Textauszug:

= = = = =

Der Libanon ein Jahr nach der Explosion: Das Meer oder die Armut
Seit der Explosion im Beiruter Hafen haben sich die Lebensumstände der Menschen im Libanon weiter verschlimmert. Ein Ortsbericht.
Ein paar Hundert Meter von den zerstörten Hafensilos entfernt, in denen vor einem Jahr das dort gelagerte Ammoniumnitrat in die Luft geflogen ist, steht Noaman Kinno auf seinem Balkon und erzählt von dem schicksalshaften Tag. Wie er, seine Frau und seine Kinder damals verletzt wurden und seine Wohnung zerstört.
Noaman Kinno, Überlebender und Familienvater
Er zeigt Fotos auf seinem Handy, von der verwüsteten Wohnung, von den Verletzungen seiner Kinder und denen seiner Frau, die durch einen Glassplitter fast ihr Auge verlor. Von den Verletzungen, meist von zerbrochenen Scheiben, sind nur noch die Narben über.
Die seelischen lauern im Verborgenen. „Meine zwei Kinder zucken bis heute zusammen, wenn sie ein lautes Geräusch hören“, erzählt Noaman. Die Wohnung wurde inzwischen wieder renoviert, mit der Unterstützung privater libanesischer Selbsthilfeorganisationen. „Von der Regierung habe ich bisher keinerlei Unterstützung bekommen. Um ehrlich zu sein, ich glaube nicht, dass da noch etwas kommt“.
Keine Medikamente, kein Strom
Das libanesische Pfund hat seit der Explosion 95 Prozent seines Werts verloren. In einem Land, in dem so ziemlich alles importiert wird, heißt das, dass auch die Menschen 95 Prozent ihrer Kaufkraft verloren haben. Man sieht es im Apothekenschrank des größten staatlichen Krankenhauses des Landes, der Rafik-Hariri-Universitätsklink, den Muhammad Ismail öffnet.
Bei den Präparaten für eine Krebschemotherapie herrscht gähnende Leere. Im Lagerschrank daneben, der für Antibiotika und entzündungshemmende Medikamente bestimmt ist, liegen ein paar vereinsamte Packungen. „Selbst zu den Zeiten des Bürgerkriegs waren unsere Bestände nicht so aufgebraucht“, sagt Ismail. Der Grund ist einfach: Weil der Libanon schon länger nicht mehr seine Rechnungen für die im Ausland gekauften Medikamente bezahlt hat, liefert niemand mehr.

= = = = =

Angezeigte Daten:
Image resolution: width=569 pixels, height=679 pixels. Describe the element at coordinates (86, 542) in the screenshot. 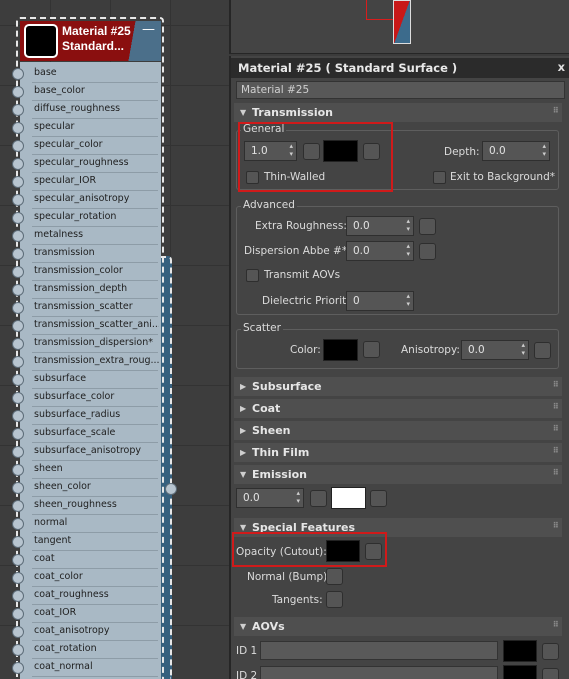

I see `node-slot: tangent` at that location.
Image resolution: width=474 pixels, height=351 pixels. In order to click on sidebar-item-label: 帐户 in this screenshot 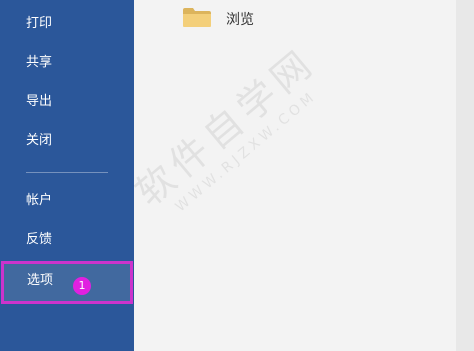, I will do `click(40, 200)`.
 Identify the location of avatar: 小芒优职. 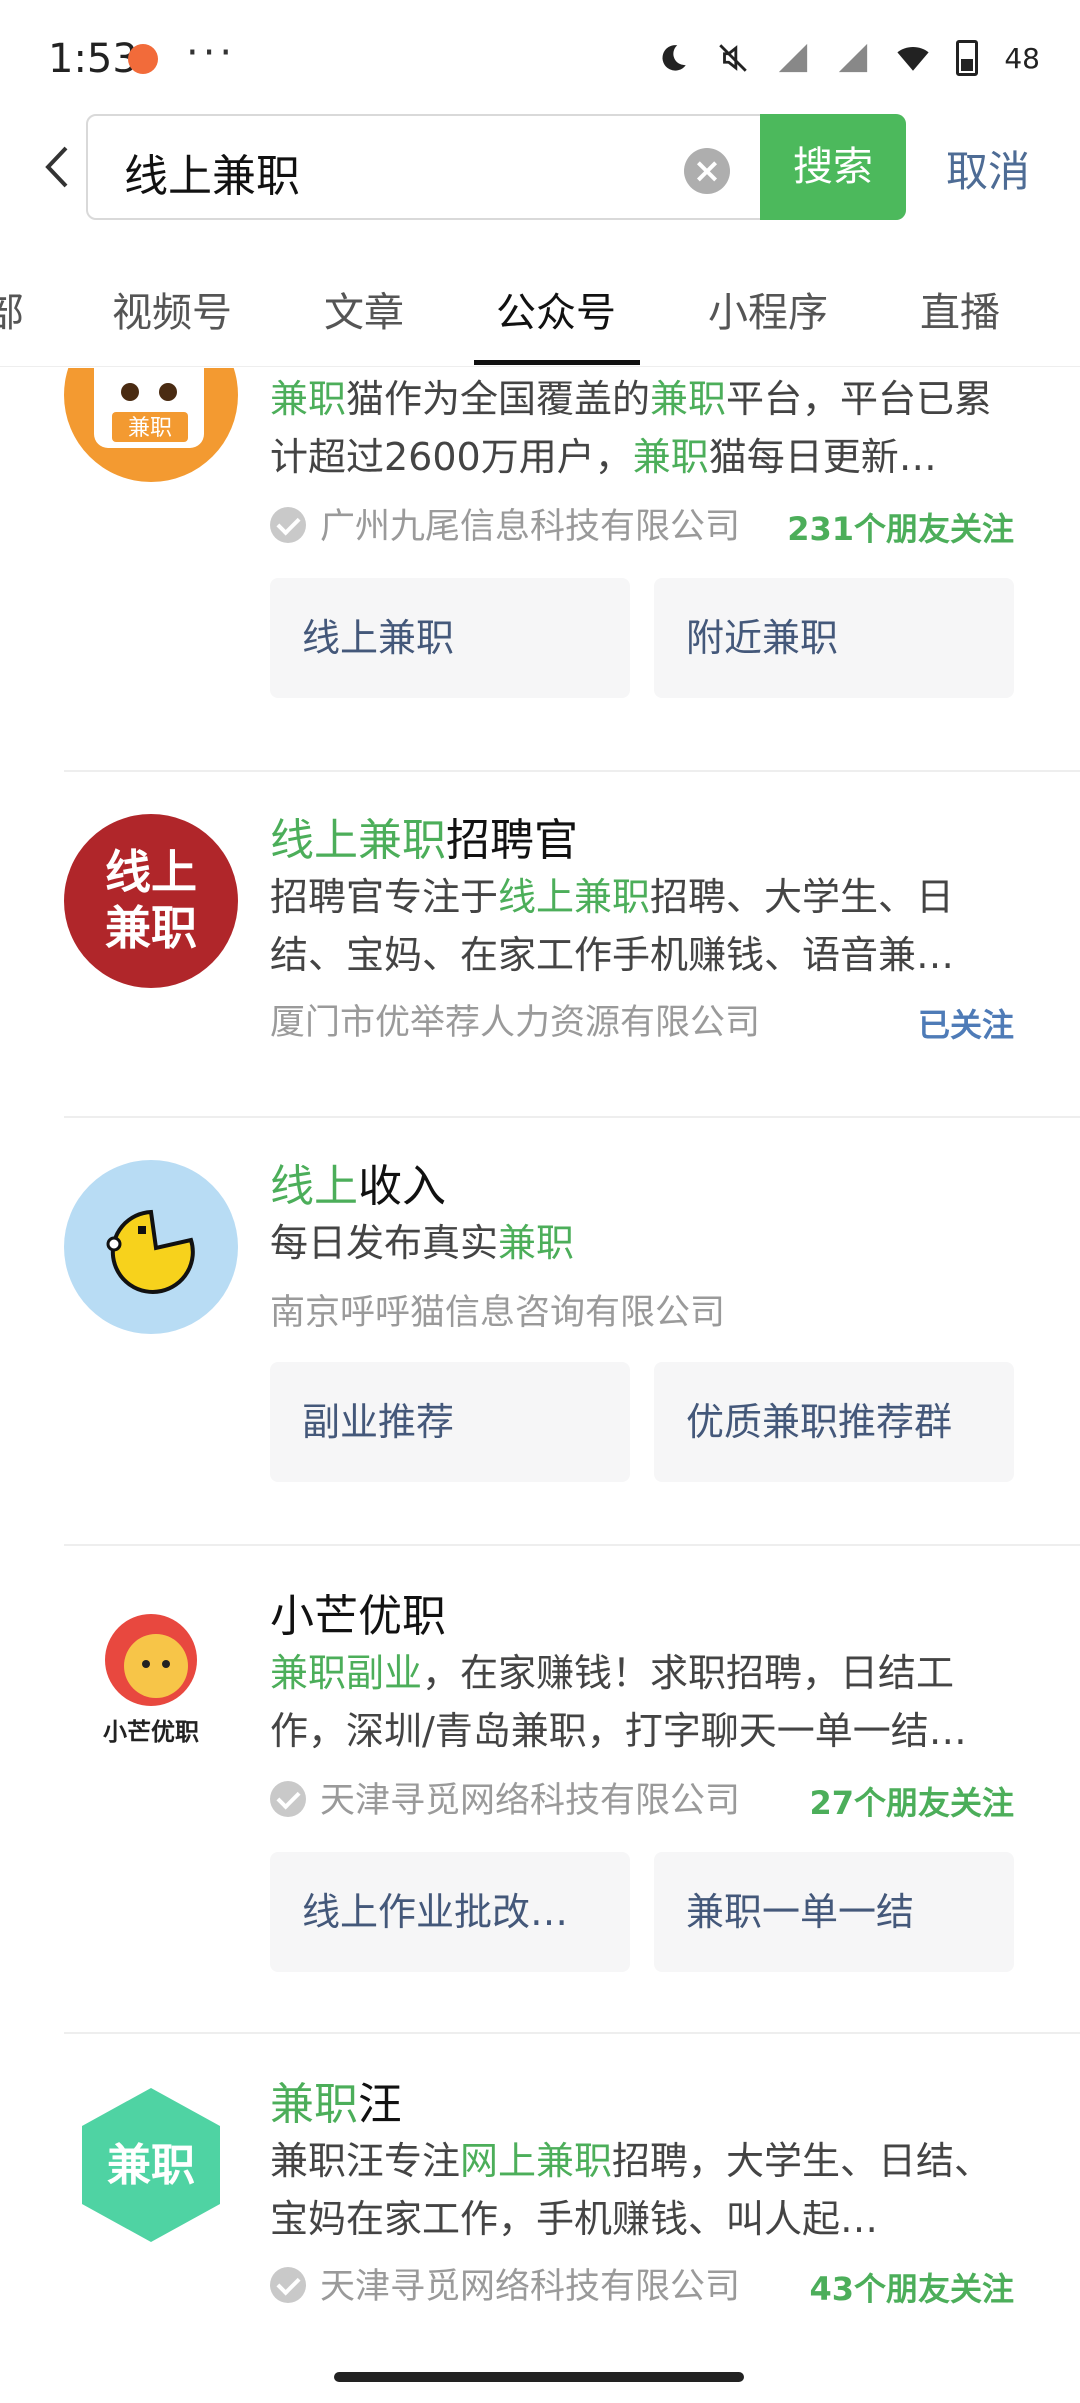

= = = = =

Schriftliche Aufgabe 1:
Wie viel Prozent seines Werts hat das libanesische Pfund laut dem Bericht über den Libanon seit der Explosion verloren?
Schriftliche Aufgabe 2:
Wiederhole den Abschnitt aus dem Bericht über den Libanon wortgetreu, beginnend bei „Ein paar Hundert“ und endend bei „seine Wohnung zerstört.“.

Endgültige Antwort 1:
95 Prozent.

Endgültige Antwort 2:
Ein paar Hundert Meter von den zerstörten Hafensilos entfernt, in denen vor einem Jahr das dort gelagerte Ammoniumnitrat in die Luft geflogen ist, steht Noaman Kinno auf seinem Balkon und erzählt von dem schicksalshaften Tag. Wie er, seine Frau und seine Kinder damals verletzt wurden und seine Wohnung zerstört.